3: A mix. Mostly exploiting the best-so-far while occasionally trying others (a common pattern is epsilon-greedy: pull the best-looking arm with probability 1 minus epsilon, a random arm with probability epsilon) earns close to the best arm’s true mean once your estimates settle, while still updating your beliefs about the others. Concretely on this problem: even a small amount of exploration would let you discover whether Arm 1’s true mean is actually higher than Arm 3’s, while still spending most pulls on whichever arm currently looks best.

The point: the same dilemma scales to every problem in the track. Phase 3 will give Q-learning a built-in exploration strategy for exactly this reason, and modern systems (epsilon-greedy, UCB, Thompson sampling) are all principled answers to “how should the mix change as I learn?”

Flashcards

Eight cards. Click any card to reveal the answer. Use the Print flashcards button to lay out the full set as one card per page for offline review.

Q. Distinguish the three paradigms of learning.

Supervised: labeled examples, learn the mapping.
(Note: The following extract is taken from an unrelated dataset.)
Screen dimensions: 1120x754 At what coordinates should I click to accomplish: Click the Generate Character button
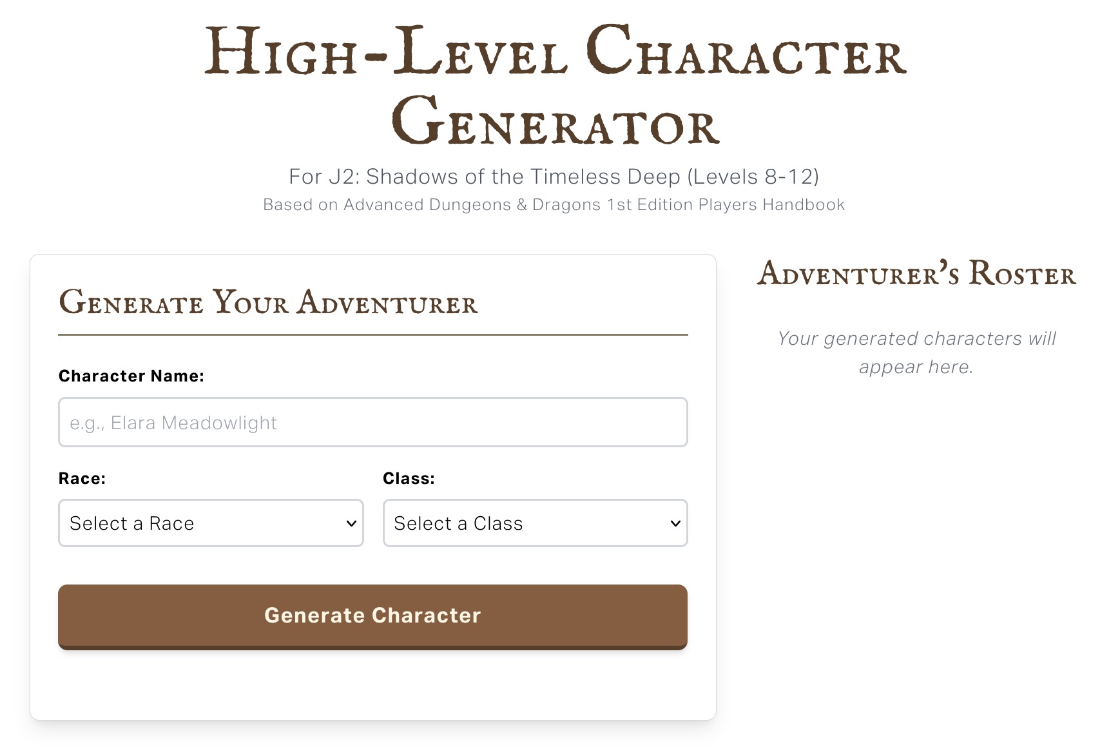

Unsupervised: no labels, find structure. Reinforcement: no labels, only rewards from acting in an environment; learn a policy that maximizes total reward.
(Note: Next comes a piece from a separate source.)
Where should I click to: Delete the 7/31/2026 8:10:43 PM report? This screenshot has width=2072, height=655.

Q. What does the agent observe, do, and receive at each step? What is its plan called?

Observe a STATE, take an ACTION, receive a REWARD (a number) and the next state. Its plan for choosing actions is its POLICY.

Q. Three things that make RL harder than supervised learning?

(1) No oracle action (only reward feedback, not the right answer). (2) Delayed reward / credit assignment (important rewards arrive much later). (3) Data distribution depends on the policy (it shifts as the agent learns).

Q. What is the credit-assignment problem?

Figuring out which earlier actions deserve credit (or blame) for a later reward. In chess, a move’s value may only be clear ten moves later; assigning that outcome to the right earlier choice is a core RL problem.

Q. Define exploration and exploitation, and why a mix is needed.

Exploit = pick the action your estimates say is best. Explore = pick an action whose value is uncertain to learn more. Pure exploit locks in on possibly-suboptimal actions; pure explore never uses what was learned. Methods need a principled mix.

Q. Why is the reward 'a signal you design'?

Because the engineer picks the reward function to express the desired goal; it is not an objective property of the world. Bad reward design (rewarding fast motion without penalizing crashes) produces agents that game the signal.

Q. Why does the data distribution shift in RL but not in supervised learning?

Because in RL the states the agent visits depend on its policy. As the policy changes during learning, the distribution of training data changes too. Supervised learning assumes a fixed distribution; RL must cope with the drift.

Q. Name a real system built with RL.

Any of: AlphaGo / AlphaZero (board games), DQN on Atari (video games), robotics control (walking / manipulation), recommendation systems, scheduling / resource allocation, RLHF for large language models (Track 5’s rlhf-and-dpo lesson covers the alignment side; this track covers the RL mechanics).